Accidents don’t happen. No drunken mistakes. I gave her another kiss, this one
longer with more passion.
“Yes. I can
feel,” her lower lip quivered. I ran my hand down her stomach and massaged
every part of her. I kissed her neck and worked up to her ear then I switched
to the other side. She exhaled softly, letting go of the slightest amount of
resistance that she may have intended to keep, trading it for anticipation. “We
have to go! Curfew is in a few hours.”
“A few
hours,” I contested continuing to kiss her. At curfew the government releases a
poisonous fog that lingers until morning. Despite government denials, it is
what killed the birds and the bees. But at least, some say, there are no pesky
mosquitoes. “Don’t leave me,” I implored her. She looked frantic and worried.
Her large brown eyes shined in confusion and in the uncertainty of her youth
and passion. The sky began to grow dark and I bent to kiss her again and her bottom
lip quivered the last of her resistance. I held her lip in mine, sucking it
until it stopped and she was imbued with my confidence.
She grabbed my hand. “Let’s go.”
I didn’t question where. I didn’t
speak at all. I simply followed her as she pulled me through the ruins of what
was once Charlestown. Buildings were shelled and fragmented and rubble from
their devastation amassed in the streets in gray lifeless piles. It was hard to
imagine what they may have looked like when they stood unbroken. Only a few of
the street lights worked and of those that did they flickered erratically and
leaned as though they would fall at any moment making whatever they illumined
even more unnerving. As we hurried across streets and through alleys, the sound
of gunfire, dogs, whistles and the squeals of the wild boars feeding off the
dead reminded us that our excursion was dangerous and at any moment we could be
killed or caught.

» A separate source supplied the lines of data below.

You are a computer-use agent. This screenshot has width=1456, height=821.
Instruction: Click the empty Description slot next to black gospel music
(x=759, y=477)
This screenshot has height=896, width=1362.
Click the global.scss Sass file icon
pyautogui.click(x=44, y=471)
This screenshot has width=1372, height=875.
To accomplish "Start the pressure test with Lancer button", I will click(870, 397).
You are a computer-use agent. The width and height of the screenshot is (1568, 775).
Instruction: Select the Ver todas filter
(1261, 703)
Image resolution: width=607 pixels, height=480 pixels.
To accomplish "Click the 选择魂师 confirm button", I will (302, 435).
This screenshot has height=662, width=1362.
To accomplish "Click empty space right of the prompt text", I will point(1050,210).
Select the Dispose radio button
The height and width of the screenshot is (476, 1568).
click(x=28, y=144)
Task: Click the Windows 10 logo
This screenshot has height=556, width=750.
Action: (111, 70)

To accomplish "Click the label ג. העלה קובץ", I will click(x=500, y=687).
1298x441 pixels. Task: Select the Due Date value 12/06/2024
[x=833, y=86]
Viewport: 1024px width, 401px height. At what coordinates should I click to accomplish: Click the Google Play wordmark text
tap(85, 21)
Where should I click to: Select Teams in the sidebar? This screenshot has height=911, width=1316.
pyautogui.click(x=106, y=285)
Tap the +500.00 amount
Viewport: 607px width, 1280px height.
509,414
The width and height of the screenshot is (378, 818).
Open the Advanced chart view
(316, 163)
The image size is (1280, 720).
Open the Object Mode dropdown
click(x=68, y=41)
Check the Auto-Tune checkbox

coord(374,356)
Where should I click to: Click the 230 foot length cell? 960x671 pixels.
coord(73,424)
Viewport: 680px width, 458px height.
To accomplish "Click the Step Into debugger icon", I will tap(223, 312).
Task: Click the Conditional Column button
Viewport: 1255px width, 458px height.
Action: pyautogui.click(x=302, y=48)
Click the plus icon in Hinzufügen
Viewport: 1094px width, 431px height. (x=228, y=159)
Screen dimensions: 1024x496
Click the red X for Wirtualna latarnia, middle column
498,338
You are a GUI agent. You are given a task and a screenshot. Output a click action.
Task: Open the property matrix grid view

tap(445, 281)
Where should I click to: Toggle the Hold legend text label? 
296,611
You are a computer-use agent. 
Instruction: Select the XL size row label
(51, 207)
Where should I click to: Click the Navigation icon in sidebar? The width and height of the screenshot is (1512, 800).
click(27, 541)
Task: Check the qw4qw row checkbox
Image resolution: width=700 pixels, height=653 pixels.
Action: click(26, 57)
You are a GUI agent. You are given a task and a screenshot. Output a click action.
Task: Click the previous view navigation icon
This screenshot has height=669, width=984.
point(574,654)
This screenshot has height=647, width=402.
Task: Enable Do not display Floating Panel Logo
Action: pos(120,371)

And since neither of us took the little green pills, the fear
in us, perhaps for the safety of each other, coursed through our brains and
kept us from stopping or doing anything other than holding hands tightly and
moving forward quickly. I had faith in her—faith that she would not turn me in
and we would go somewhere where we could be alone and safe from the madness of
a mad world.
The pinchers were notorious for their
incessant whistle blowing. The shrill sound of the cork ball vibrating in the
metal was unsettling. I tried to drown them out but they kept ringing even when
they were not being blown. They screamed like wild animals. It was hard to tell
what the buildings were once in the condition they were now but it was clear
they were no longer in use except by rats and whoever could survive the
poisonous gas of the impending curfew. There were only a few people milling about
lethargically like zombies. One was a large woman pushing a grocery cart already
wearing a gas mask and the other was a skinny old man perusing a large pile of
rubble with prosthetic metal hands and a metal detector looking around neurotically.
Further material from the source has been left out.